Fausto era una di quelle persone a cui non piace mettersi in mostra e a cui davvero non importa per nulla di esibire i propri successi. E così anche nell’intervista sulla nascita di Ha Tikwà si era dilungato maggiormente a descrivere il clima politico e culturale della gioventù ebraica italiana del dopoguerra che a parlare del proprio ruolo personale nel giornale, limitandosi a una frase leggermente autoironica: Il sottoscritto si fece carico del pomposo titolo di Direttore Responsabile (a quei tempi non era ancora indispensabile essere iscritti all’albo dei giornalisti).
Anche della sua professione (primario di psichiatria a Chivasso) non parlava moltissimo, in parte per le evidenti esigenze di privacy, in parte anche per la sua tendenza a mettere tutto in discussione, compresa la psichiatria stessa. Encomiabile, comunque, la scelta di lavorare per la sanità pubblica, per il bene della collettività.

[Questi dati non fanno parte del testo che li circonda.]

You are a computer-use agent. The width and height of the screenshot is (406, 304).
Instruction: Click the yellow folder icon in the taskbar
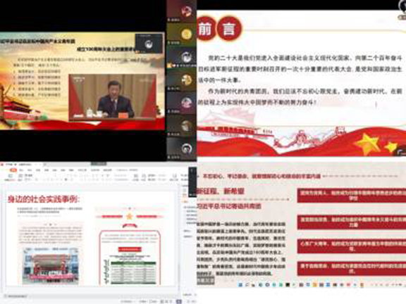[x=314, y=285]
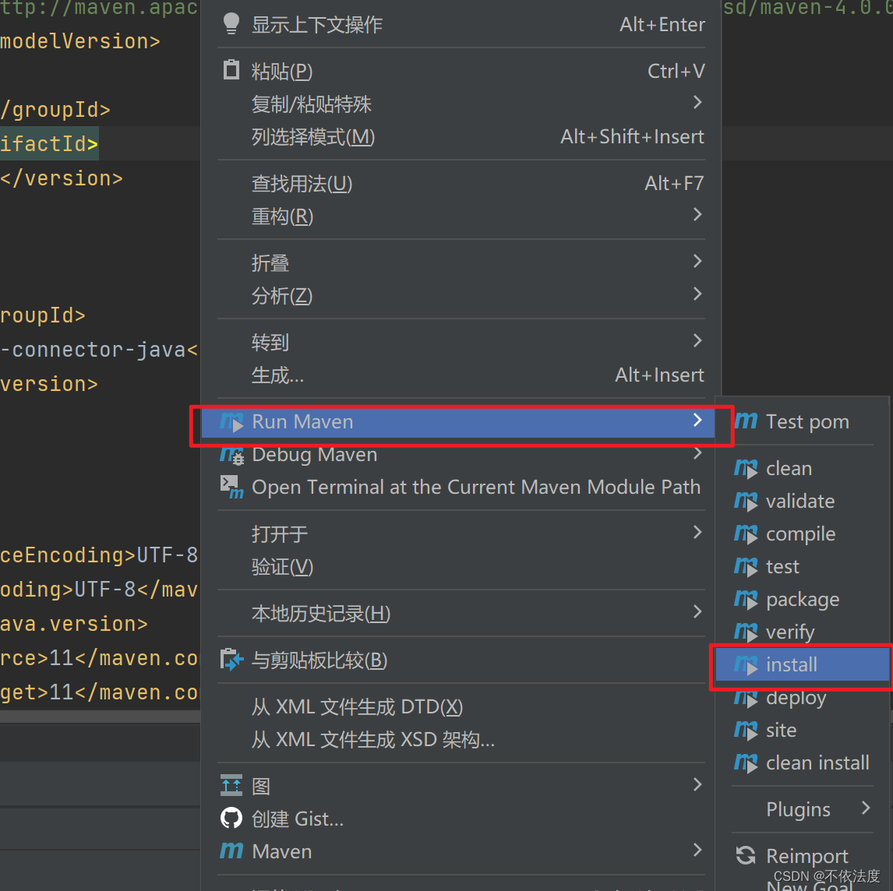
Task: Click the Reimport refresh icon
Action: [745, 854]
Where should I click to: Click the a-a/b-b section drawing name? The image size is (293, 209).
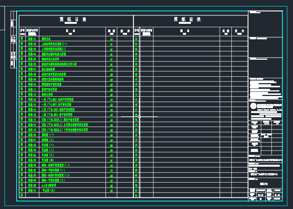[49, 185]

Tutt’altro che marginale è stato anche il suo ruolo all’interno dell’ebraismo torinese, e non solo come first gentleman (cioè marito della Presidente della Comunità), ruolo (se così si può definire) che ha ricoperto per circa dieci anni. Attivo da sempre nel Gruppo di Studi Ebraici, Fausto è stato tra i fondatori di Ha Keillah, tra le persone sempre presenti e attive nelle discussioni e nella vita culturale del GSE e dell’intera Comunità di Torino; è stato vicepresidente delle Opere Pie Israelitiche, ente che si occupava di scuola, assistenza, casa di riposo. Nell’ambito dell’ebraismo torinese la sua voce libera, intelligente e originale e la sua indipendenza di giudizio, che non si lasciava ingabbiare in gruppi e schieramenti precostituiti, sono state per molti decenni una risorsa preziosissima.
Che il suo ricordo sia di benedizione.